Never walk home alone at night. This is even more important if you’ve been drinking, as alcohol affects your judgement of people and situations.
Be alert and aware of what is happening around you—don’t wear headphones as you won’t be able to hear if someone is coming up behind you.
Walk purposefully. If you look lost or frightened you are more likely to be attacked.
Buy some gloves and keep your hands out of your pockets so you are free to defend yourself!
Keep close to busy routes where possible.
Where possible, keep away from dark and deserted areas, especially alleyways.
Keep to the middle of the pavement and walk towards on-coming traffic; it deters kerb crawlers.
Never accept lifts from strangers, even if they say they are a taxi or mini-cab.
Keep jewellery out of sight.
Don’t walk around talking on your mobile phone (especially at night!).
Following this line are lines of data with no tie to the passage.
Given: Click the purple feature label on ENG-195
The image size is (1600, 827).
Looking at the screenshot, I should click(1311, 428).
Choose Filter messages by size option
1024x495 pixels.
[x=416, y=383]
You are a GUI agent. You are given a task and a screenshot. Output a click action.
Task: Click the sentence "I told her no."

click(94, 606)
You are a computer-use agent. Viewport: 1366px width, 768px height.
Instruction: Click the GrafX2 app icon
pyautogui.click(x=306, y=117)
It will draw attention to you, distract you, and is easy to steal.
Keep your wallet/purse in an inside pocket, and don’t carry large amounts of cash.
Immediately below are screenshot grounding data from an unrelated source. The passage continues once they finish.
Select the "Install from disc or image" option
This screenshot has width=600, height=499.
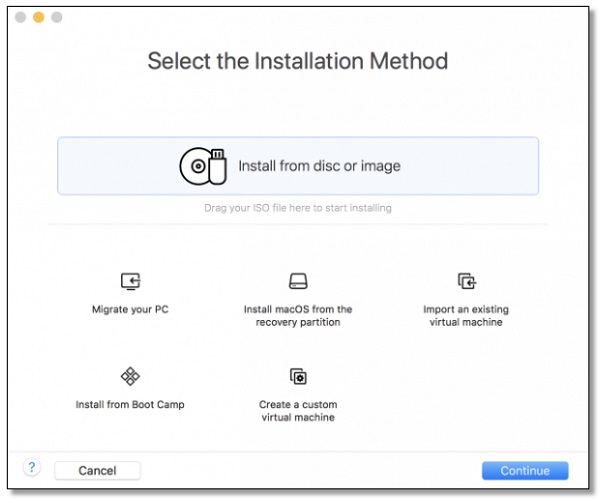(298, 166)
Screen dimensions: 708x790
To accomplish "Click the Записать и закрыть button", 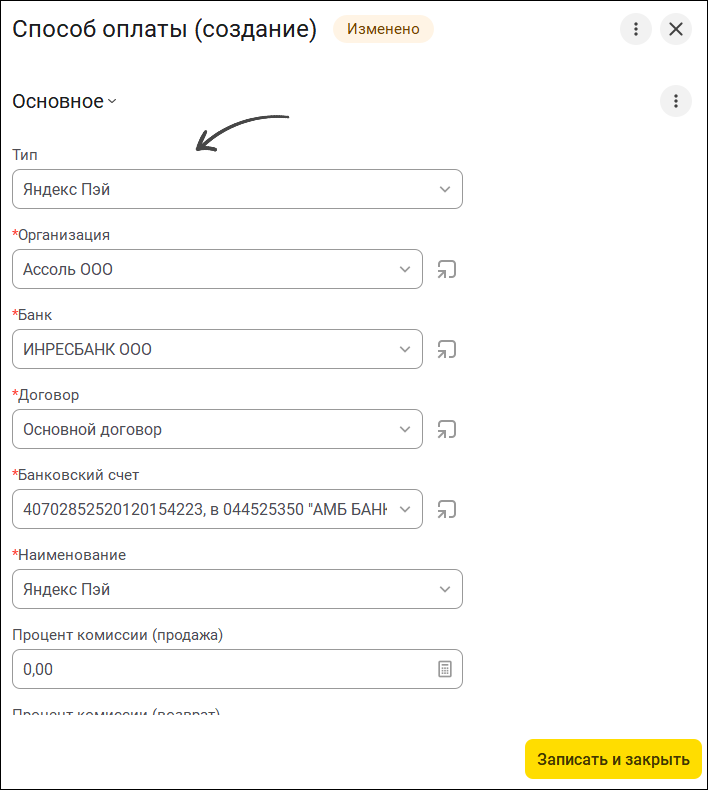I will tap(613, 759).
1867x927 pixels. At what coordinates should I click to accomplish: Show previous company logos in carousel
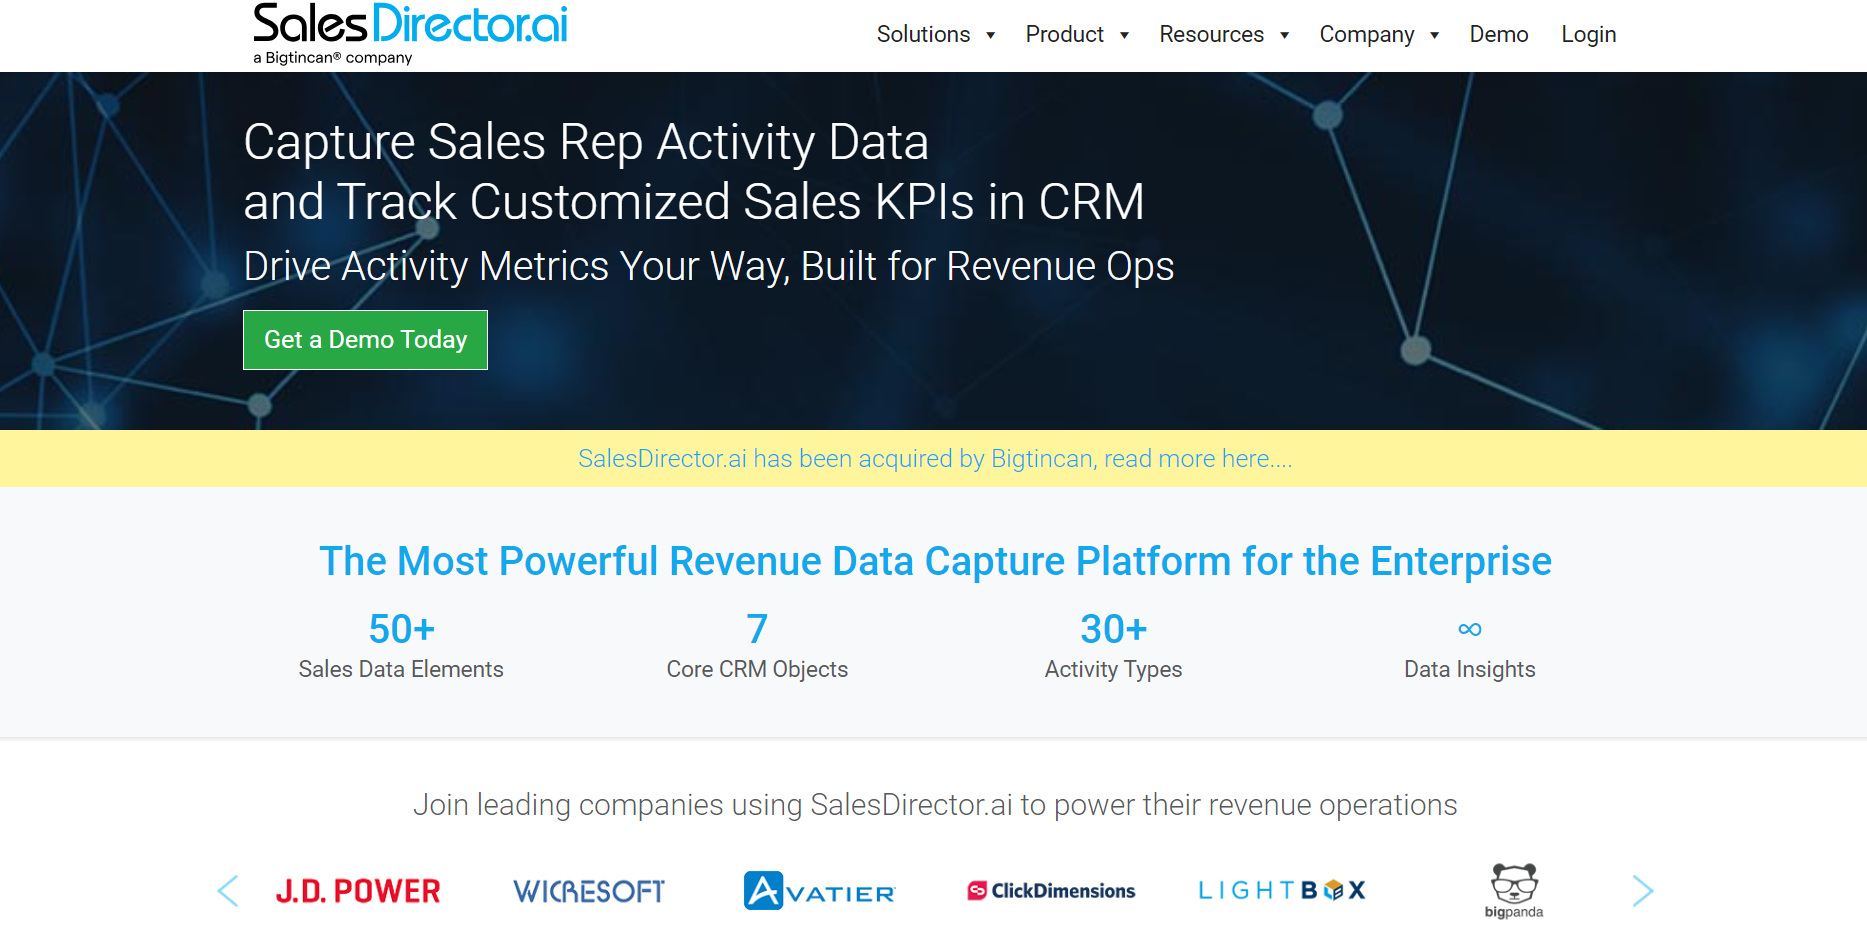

Have your keys ready as you approach your house or car.
If you think you are being followed, stay calm and head towards people and a well-lit, busy area and ask for help.
Consider self-defence classes to build your confidence.
If you are attacked: scream, shout and run away at the first opportunity and call 999. Personal attack alarms are available to all first year students at halls. You can get one from security.
Where possible, know the times of your buses or trains.
Avoid waiting at deserted stations/stops.
Avoid empty compartments and sit near the guard/conductor/driver rather than alone.